Bola.com, Jakarta - Ketua Badan Tim Nasional (BTN), Sumardji, tetap memberikan apresiasi terhadap perjuangan Timnas Indonesia meski harus menelan kekalahan tipis 0-1 dari Bulgaria pada FIFA Series 2026.
Bertanding di Stadion Utama Gelora Bung Karno (SUGBK), Jakarta Pusat, Senin (30/3/2026) malam WIB, skuad Garuda gagal mengangkat trofi setelah gol penalti Marin Petkov pada menit ke-37 menjadi penentu kemenangan lawan.
Sumardji menegaskan, hasil minor tersebut tidak lepas dari kualitas lawan yang memang berada di atas Timnas Indonesia. Namun, ia menilai para pemain sudah menjalankan instruksi pelatih dengan cukup baik sepanjang pertandingan.
"Seperti yang saya sampaikan berulang kali bahwa lawan yang kita hadapi ini adalah lawan yang sangat berat. Walaupun lawan itu sangat berat, tetapi anak-anak sudah bisa memerankan peran sesuai dengan apa yang diinstruksikan oleh coach John," ujar Sumardji.
Tetap Apresiasi Perjuangan Pemain
Menurut Sumardji, sebelum pertandingan dimulai, ia juga telah memberikan motivasi khusus kepada Jay Idzes dan kolega agar tetap menunjukkan kemampuan maksimal tanpa terbebani hasil akhir.
Mantan manajer Timnas Indonesia itu menekankan pentingnya menunjukkan dedikasi untuk bangsa dan negara, sekaligus memberikan hiburan bagi masyarakat Indonesia lewat permainan yang cantik.

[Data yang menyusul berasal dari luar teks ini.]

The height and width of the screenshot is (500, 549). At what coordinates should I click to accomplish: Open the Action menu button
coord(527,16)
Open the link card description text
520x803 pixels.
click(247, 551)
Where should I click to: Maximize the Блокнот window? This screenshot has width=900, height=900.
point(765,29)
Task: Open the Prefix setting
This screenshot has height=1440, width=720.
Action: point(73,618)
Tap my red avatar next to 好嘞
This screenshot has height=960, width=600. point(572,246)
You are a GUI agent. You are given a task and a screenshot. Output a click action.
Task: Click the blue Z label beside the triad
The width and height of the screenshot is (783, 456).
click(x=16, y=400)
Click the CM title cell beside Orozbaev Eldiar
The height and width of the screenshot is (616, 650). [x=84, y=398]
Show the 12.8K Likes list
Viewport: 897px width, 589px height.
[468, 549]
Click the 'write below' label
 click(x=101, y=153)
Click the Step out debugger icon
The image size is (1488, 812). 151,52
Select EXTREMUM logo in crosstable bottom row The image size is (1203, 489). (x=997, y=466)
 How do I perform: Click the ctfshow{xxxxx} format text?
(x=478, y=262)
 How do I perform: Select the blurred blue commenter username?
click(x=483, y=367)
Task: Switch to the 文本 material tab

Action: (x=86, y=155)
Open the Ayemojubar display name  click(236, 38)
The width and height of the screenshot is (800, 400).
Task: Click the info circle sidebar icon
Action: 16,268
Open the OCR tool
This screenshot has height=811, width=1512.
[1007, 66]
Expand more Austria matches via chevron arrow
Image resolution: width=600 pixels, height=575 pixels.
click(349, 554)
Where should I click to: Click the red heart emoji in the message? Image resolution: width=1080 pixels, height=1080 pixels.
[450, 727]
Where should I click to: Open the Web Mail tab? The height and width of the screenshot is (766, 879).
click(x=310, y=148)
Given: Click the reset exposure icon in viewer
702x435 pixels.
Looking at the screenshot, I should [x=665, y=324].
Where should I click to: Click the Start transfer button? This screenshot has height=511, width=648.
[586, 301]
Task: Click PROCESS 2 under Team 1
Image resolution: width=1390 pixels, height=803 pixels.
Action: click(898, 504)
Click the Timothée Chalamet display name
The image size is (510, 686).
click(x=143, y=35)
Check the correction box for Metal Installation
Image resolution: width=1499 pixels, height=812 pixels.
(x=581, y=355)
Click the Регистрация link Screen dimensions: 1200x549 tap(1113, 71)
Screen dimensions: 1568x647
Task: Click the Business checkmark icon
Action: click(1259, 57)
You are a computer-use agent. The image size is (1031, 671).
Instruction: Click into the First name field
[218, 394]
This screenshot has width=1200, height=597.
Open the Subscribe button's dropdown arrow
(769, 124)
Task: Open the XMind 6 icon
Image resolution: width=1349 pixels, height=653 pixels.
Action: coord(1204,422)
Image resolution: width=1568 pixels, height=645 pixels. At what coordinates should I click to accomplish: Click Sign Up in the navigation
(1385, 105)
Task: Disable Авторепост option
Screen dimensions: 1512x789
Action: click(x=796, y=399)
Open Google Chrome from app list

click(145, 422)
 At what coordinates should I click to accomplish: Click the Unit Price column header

"Tadi sebelum pertandingan pun saya juga memberikan motivasi kepada para pemain. Apapun hasilnya yang penting kalian harus bisa menunjukkan bahwa kalian berbuat terbaik untuk bangsa dan negara ini," katanya.
"Terutama bagaimana bisa menghibur masyarakat Indonesia dengan permainan-permainan yang atraktif, yang menghibur, dan performa kalian tidak turun," lanjut Sumardji.
Mendominasi, tetapi...
Secara statistik, Timnas Indonesia sebenarnya tampil dominan sepanjang laga. Berdasarkan data lapangbola.com, penguasaan bola skuad Garuda mencapai 71 persen, jauh mengungguli Bulgaria yang mengukir 29 persen.
Namun, efektivitas jadi pembeda utama. Garuda hanya mampu melepaskan enam tembakan dengan satu yang tepat sasaran. Sementara itu, Bulgaria tampil lebih klinis lewat sembilan percobaan dengan empat di antaranya mengarah ke gawang.
Dari sisi distribusi bola, skuad Merah-Putih unggul signifikan dengan catatan 569 operan dan 489 di antaranya akurat. Bulgaria cuma mencatatkan 279 passing dengan 206 yang tepat sasaran.
Hasil ini menjadi bahan evaluasi penting bagi tim asuhan John Herdman tersebut untuk meningkatkan ketajaman di lini depan. Juga menjaga konsistensi performa di laga-laga berikutnya.